Mexico’s Supreme Court has agreed that the economic cost of Mexico’s COVID-19 vaccination program should remain secret for the time being.
In its controversial decision, the court cited “national security” and decreed that such information would not be published until at least 2025.
In 2021, Mexico’s institute for transparency ordered that the cost of the vaccination program must be released before the next round of federal elections, but that decision has been overturned.
The government funds in question have to do specifically with contracts for undisclosed amounts with the pharmaceutical companies Pfizer-BioNtech, AstraZeneca, and Cansino.
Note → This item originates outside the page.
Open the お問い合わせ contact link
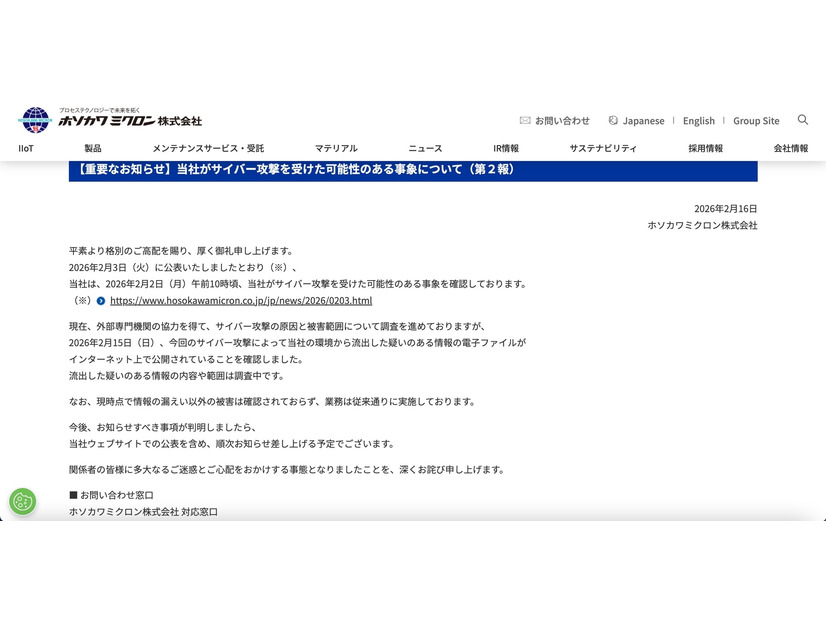Viewport: 826px width, 620px height. pos(561,120)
To date, Mexico has purchased nearly 244 million doses of COVID-19 vaccines.
The federal government is also arguing that part of the reason behind this decision has to do with confidentiality clauses signed with pharmaceuticals, but this has not been the case in other countries.
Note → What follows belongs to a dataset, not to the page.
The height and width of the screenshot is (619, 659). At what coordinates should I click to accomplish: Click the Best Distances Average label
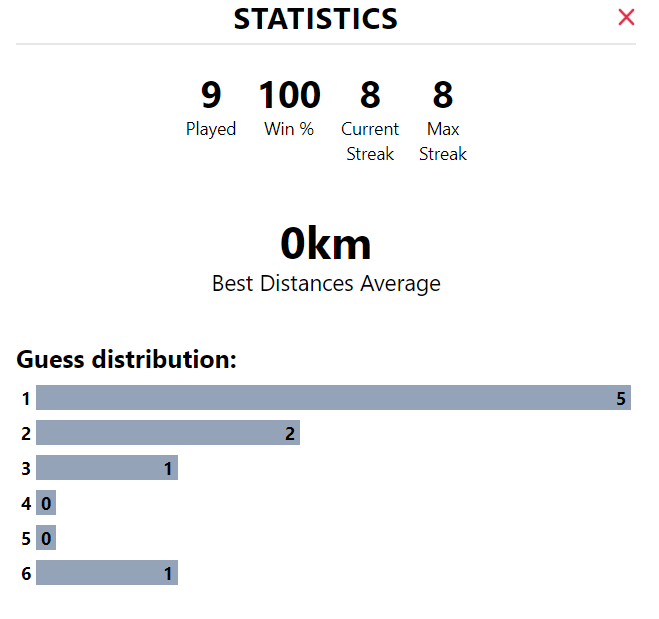pyautogui.click(x=326, y=283)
Critics of the government point out that this lack of transparency is unacceptable and is rooted in politics rather than national security.
This is because Mexico’s next round of federal and presidential elections is scheduled for 2024, and would allow President Obrador’s Morena party off the hook politically for any irregularities regarding the vaccination campaign.
Regardless of the cost, Mexico’s COVID-19 vaccination program has been considered to be highly effective. Approximately 82% of the country has received at least one dose.
Deaths and hospitalizations in the country have trended downward in a dramatic fashion over the past few months, though reports of new infections continue.